Yes, the center of mass of a uniform rod is in the middle. In calculating the change in gravitational PE of an extended object, what counts is the change in height of the center of mass. Obviously, being a rotating stick, some parts move more that others. But the average change in height (and the change in height of the c.o.m.) is 0.83/2 m. That's what you need to use.

8. Oct 23, 2007

### Nghi

Ahh, that makes sense. So a few small after-questions, then:

1. does this center of mass come into play for objects that rotate? Because all of the other problems I've done concerning PE and KE didn't include center of mass as a factor.

2. If it was a rotating sphere instead of a stick, would you still have to use center of mass?

Sorry if I'm clogging up your inbox. I have a test on Thursday, and the whole 'center of mass' being introduced is creating a little bit of an obstacle for me. :/

9. Oct 23, 2007

### Staff: Mentor

If you need to find the change in gravitational PE associated with a rotating or moving object, then sure you'd use the center of mass. Depending on the exact problem, you might not need it.

Realize that this is equivalent to asking for the work done by gravity. And where does gravity act? Effectively at the center of mass.

I don't understand the situation you have in mind.

Feel free to keep asking until it's clear.

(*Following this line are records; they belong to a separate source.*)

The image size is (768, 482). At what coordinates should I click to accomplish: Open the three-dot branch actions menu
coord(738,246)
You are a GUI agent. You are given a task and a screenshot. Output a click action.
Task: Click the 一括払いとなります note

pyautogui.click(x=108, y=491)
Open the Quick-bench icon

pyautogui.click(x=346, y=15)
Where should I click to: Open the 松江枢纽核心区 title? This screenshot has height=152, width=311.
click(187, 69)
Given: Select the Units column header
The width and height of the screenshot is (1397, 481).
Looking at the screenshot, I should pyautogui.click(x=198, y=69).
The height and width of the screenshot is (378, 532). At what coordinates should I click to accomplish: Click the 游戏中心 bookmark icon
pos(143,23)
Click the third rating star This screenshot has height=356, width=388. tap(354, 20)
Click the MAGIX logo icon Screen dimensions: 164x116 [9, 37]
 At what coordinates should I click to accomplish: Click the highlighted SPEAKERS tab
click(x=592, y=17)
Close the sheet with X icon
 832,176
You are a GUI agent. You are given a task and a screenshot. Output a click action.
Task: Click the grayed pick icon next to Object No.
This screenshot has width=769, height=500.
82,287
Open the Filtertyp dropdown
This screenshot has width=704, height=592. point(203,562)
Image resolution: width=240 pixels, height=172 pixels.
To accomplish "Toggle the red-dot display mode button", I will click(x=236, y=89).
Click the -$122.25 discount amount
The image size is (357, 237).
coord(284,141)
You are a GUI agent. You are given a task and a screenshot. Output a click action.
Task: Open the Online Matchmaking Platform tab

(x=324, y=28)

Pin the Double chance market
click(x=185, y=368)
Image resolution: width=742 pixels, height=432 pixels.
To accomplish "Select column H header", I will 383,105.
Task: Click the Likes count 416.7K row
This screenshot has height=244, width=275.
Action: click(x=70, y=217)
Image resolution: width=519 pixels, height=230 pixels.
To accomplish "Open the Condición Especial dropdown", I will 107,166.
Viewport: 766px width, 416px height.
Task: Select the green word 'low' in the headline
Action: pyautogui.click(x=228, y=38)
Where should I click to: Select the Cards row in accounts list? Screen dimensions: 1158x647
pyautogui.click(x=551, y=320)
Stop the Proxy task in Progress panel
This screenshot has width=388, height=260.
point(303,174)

Perhaps a specific example might help clarify things. Find one that bugs you and we can discuss it.

10. Oct 23, 2007

### Nghi

I guess what I don't understand is WHEN to use center of mass. Is it used exclusively for gravitational PE? It just seems really random for the problem to pull out center of mass. There really isn't any specific problem in the book that I've encountered (sorry! :(), but it's just in general, I guess. How would I know when the problem calls for COM?

Oh, and as for the rotating sphere/rod thing. You know how in the example you have the uniform rod rotating at an endpoint? Well, you had to go and find the COM in order to be able to find the "h" height that the rod really fell through. Well, if it was a uniform sphere that was rotating around an endpoint instead, would you still have to find the COM to find the height "h"?